Je vais citer un anarchiste de Glasgow pour éclairer cela ; voici ce qu’il écrit dans un article intitulé « Independant and free ? A Glasgow’s anarchist’s take on Scottish Independence » [3] : « Simplement, il n’y a aucune raison de croire que dans une Écosse indépendante, la réalité militante des libertaires serait plus facile, ou que par son existence nous verrions une remontée de la lutte des classes. Avoir la classe politique à domicile ne signifie pas forcément que cette lutte est plus facile. Au minimum, l’intensification du projet nationaliste soutenu par toutes les opinions apparemment progressistes pourrait renforcer la mystification du pouvoir, affaiblir les relations de classe et saper l’auto-organisation de la classe ouvrière en la conduisant à la passivité et au soutien à de nouvelles formes d’idées perdues d’avances. (…) Les actions de solidarité ouvrière en Écosse seraient calomniées par les nationalistes de tous les États mais soutenues par les travailleurs-euses militant-es en Angleterre et dans le reste du monde ». Ce compagnon conclut en faisant la différence entre « auto-détermination » et « démocratie directe », deux concepts qui n’ont rien à voir en effet.
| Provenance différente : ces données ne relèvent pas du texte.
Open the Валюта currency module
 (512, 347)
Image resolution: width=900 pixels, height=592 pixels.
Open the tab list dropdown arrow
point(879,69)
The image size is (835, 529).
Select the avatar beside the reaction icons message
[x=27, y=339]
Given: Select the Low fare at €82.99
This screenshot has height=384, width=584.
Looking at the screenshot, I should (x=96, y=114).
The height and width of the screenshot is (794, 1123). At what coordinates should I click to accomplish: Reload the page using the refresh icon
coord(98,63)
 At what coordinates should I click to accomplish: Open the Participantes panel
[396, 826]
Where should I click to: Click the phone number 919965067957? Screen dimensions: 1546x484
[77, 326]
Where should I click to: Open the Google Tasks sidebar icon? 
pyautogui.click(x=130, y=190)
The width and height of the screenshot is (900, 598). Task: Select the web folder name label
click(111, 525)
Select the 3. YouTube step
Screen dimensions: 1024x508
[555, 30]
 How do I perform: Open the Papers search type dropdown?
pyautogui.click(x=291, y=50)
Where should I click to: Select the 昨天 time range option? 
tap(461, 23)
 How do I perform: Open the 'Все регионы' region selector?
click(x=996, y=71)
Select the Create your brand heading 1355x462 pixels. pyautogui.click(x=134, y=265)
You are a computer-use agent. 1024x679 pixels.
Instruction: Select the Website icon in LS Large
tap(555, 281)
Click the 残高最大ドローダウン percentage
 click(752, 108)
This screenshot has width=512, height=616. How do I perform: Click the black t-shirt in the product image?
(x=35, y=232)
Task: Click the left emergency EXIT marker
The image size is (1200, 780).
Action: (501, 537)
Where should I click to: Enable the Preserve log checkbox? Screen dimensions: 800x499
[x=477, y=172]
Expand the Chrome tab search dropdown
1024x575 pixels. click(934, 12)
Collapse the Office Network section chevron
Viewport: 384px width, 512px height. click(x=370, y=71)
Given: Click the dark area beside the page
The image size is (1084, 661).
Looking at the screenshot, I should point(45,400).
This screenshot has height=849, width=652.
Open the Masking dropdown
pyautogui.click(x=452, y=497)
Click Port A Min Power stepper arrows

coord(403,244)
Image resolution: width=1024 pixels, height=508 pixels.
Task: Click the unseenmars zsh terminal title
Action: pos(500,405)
Cet article se veut une introduction, puisque c’est d’actualité (d’ailleurs est-ce un hasard si la volonté « d’émancipation nationale » — tiens, ces deux termes accolés ça fait vomir — retrouve du succès ?) Non, pour le pouvoir, il vaut mieux ça que l’émancipation sociale...). Pendant qu’on parle de cette indépendance, on ne parle pas de la lutte de classe, de la destruction méthodique de nos existences que l’État (écossais ou autre) continuera de mener. En tant qu’anarchosyndicaliste, je ne peux lutter pour une frontière, un État et ce que cela engendre. Par contre je suis aux côtés, dans l’AIT notamment, des compagnes-ons d’Angleterre, d’Écosse et de partout, en lutte pour une libre existence.
A ceux qui veulent continuer la réflexion, je conseille deux très bons textes, disponibles sur le site de Non Fides : « Lettre ouverte aux manifestants pro-palestiniens » et « Ni catalanistes ni espagnolistes ».
Emiliano adhérent CNT-AIT 63, pour l’abolition des nations et des frontières.